I built one that could do it in an afternoon. This is how.
What I Built
I designed a modular, figure-centric analysis pipeline from first principles, treating the paper as a product and each figure as a tracked deliverable.
40 TB+ raw data consolidated
12 figures, all reproducible
215 commits of audit trail
3 institutions coordinated
Repository architecture — a structured Git repo with per-figure folders and six dedicated notebooks, designed so collaborators could work in parallel without waiting on a central coordinator — cutting the back-and-forth that slows most multi-institution projects.
Standardised ingestion — all raw experimental data and simulation outputs (from collaborators Dr. Yann-Edwin Keta at ESPCI Paris and Dr. Silke Henkes at Leiden University) were normalised into a single format. Three countries, three languages, one schema.
Single-source-of-truth figures — every figure is generated directly from raw data via its own notebook, with no manual steps in between.
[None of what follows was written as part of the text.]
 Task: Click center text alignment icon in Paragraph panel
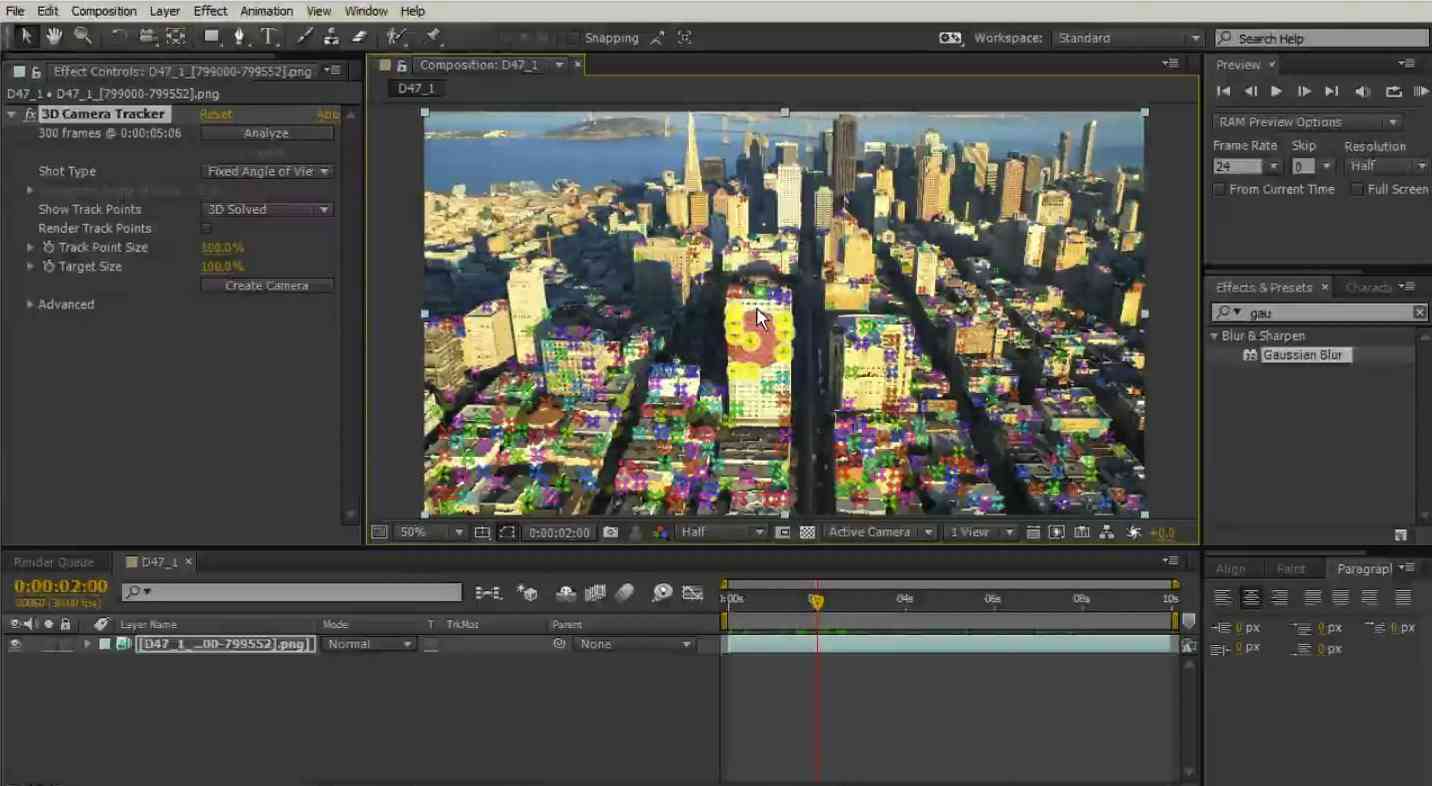pyautogui.click(x=1251, y=598)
Changing a parameter, colour scheme, or dataset propagates automatically across the entire paper. This eliminated a whole category of human error risk.
Future-proofed environment — the full analysis environment is reproducible in a single command, with every dependency pinned to an exact version. Step-by-step documentation ensures any future researcher — or journal reviewers — can recreate results independently, with no configuration required.
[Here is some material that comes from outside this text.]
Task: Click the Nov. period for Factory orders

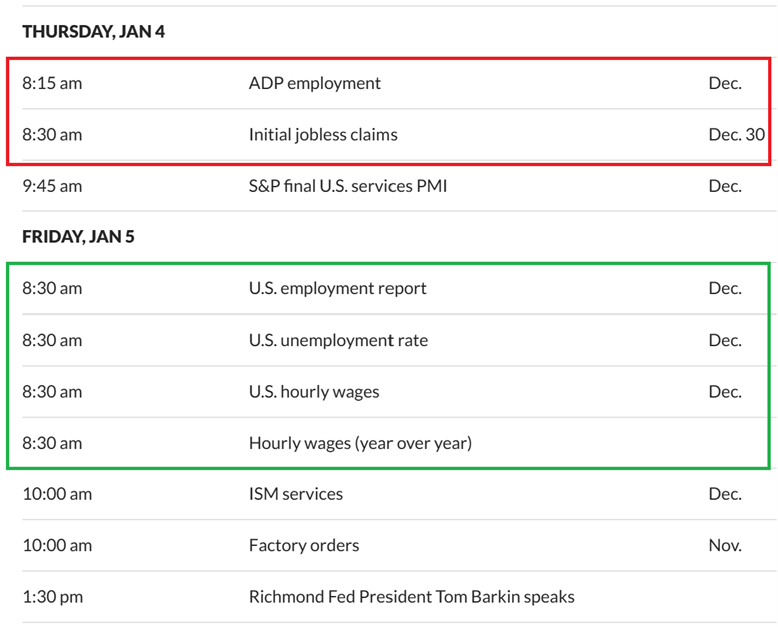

Cross-continental coordination — managed asynchronous collaboration across three countries over two years, aligning contributors on data standards, figure revisions, and code conventions with standards that fit publishers.
Data consolidation at scale — 40 TB of raw experimental data, collected across five years using ever changing bio-image formats and conventions, was systematically catalogued, cleaned, and reduced into structured datasheets that feed directly into the pipeline. Every number in the paper traces back to a specific archieved file.
The pipeline wasn’t designed once and handed over — it evolved across 2.5 years as the scientific story changed.
Figures were added, reframed, and cut entirely.
Reviewer feedback demanded new analyses mid-process.
The system had to be flexible enough to absorb that ambiguity without breaking — and robust enough that every change was traceable.
The Result
The paper was submitted to Nature Communications. Every figure — across 12 panels drawing on 40 TB of source data — is fully reproducible and stays reproducible from a single resource, with no manual steps and no institutional knowledge required.
The real test came the day before my PhD defence. I needed a different colour scheme for my slides, so I regenerated all 12 figures from scratch. It took under 6 hours. Without the pipeline, the same task would have taken days — and risked introducing inconsistencies across the paper.
The full repository is publicly archived under CC BY-SA 4.0 as an open-science resource.